The live oak produces wood so strong that the renowned navy vessel U.S.S. Constitution contains timbers from the tree. A cubic foot of air dried wood from a live oak weighs 55 lbs., making it one of the heaviest trees growing in North America, according to the Floridata website. Live oak is an evergreen hardwood of the Deep South that is also an ornamental species. The tree is an impressive sight when it grows to maturity, and a live oak can live for centuries.
While live oak can grow to 85 feet, the tree is typically much wider than it is tall, as the limbs spread out and form an impressive canopy. The trunk can be as wide as 11 feet, and the first few limbs are often horizontal, giving the impression that the oak is a multi-armed giant from a distance. Its leaves are 2 1/2 to 5 inches in length and as wide as 2 1/2 inches. Its sweet, edible acorns are about 1 inch long.
Live oak is evergreen, meaning its foliage remains on the tree throughout the winter. Live oak's leaves are stiff, with a texture like leather. They are elliptical to oblong, dark glossy green on the upper surface and pale gray-green below. In the spring, new leaves grow in to replace the old, making the live oak an excellent shade tree.
Live oak will grow in sandy soil. It is salt tolerant and can thrive on coastal ridges where it has exposure to ocean winds and spray. The tree will form pure stands in many spots. It grows in USDA Hardiness Zones 8 to 11, with the northern border of its range in southeast Virginia. Live oaks can be found along the coastal plain southward into all of Florida, along the Gulf Coast and into central Texas. Live oak also grows in Cuba and certain regions of Mexico.
Live oaks require full or partial, damp soil and excellent drainage. The live oak withstands dry conditions once it has begun to take hold. The tree, which grows quickly in the first few years, will sprout cloned offshoots from its roots. This can require maintenance beneath the tree to keep these from growing into a dense thicket. Giving a live oak the amount of space it requires can be problematic for landowners with limited acreage.

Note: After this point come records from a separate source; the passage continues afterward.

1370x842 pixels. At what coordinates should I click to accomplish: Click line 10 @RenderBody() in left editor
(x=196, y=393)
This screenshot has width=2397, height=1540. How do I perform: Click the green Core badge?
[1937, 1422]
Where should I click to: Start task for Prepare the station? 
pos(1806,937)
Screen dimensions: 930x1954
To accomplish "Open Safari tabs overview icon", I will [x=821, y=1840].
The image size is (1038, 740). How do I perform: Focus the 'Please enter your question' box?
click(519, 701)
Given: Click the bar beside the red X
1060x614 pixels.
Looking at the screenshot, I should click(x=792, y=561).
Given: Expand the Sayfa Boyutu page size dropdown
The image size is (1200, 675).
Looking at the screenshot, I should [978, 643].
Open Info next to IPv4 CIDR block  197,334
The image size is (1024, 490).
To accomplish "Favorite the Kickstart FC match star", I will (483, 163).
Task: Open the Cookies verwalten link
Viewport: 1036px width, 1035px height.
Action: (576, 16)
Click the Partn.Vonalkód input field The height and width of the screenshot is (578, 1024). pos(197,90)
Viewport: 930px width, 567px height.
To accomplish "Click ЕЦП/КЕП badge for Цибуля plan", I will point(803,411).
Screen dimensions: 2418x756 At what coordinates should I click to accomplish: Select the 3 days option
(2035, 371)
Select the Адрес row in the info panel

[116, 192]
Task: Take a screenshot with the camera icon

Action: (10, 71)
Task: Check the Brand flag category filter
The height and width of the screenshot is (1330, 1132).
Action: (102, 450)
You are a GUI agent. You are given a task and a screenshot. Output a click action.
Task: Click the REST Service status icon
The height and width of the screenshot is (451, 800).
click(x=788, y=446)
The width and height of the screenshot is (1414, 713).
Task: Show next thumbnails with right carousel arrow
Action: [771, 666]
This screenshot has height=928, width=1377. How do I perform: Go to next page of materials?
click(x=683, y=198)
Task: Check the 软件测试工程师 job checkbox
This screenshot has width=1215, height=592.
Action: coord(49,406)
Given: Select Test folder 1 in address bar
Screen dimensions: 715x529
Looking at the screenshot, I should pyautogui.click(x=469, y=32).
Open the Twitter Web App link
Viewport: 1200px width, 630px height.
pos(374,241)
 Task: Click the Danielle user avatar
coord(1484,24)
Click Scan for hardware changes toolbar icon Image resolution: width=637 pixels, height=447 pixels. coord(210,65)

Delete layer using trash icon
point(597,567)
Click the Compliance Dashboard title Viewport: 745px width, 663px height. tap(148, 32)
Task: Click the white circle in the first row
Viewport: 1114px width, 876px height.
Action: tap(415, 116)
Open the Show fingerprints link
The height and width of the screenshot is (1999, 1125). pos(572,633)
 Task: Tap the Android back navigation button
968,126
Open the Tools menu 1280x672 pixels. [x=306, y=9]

Animals such as turkey, deer and raccoons eat live oak acorns. The live oak often has Spanish moss hanging from its branches, a plant that is not a parasite, but one that gets its nutrients from the atmosphere. Live oak became Georgia's state tree on February 25, 1937. One live oak in Florida had a crown of branches that spread 150 feet, according to the University of Florida Institute of Food and Agricultural Sciences site.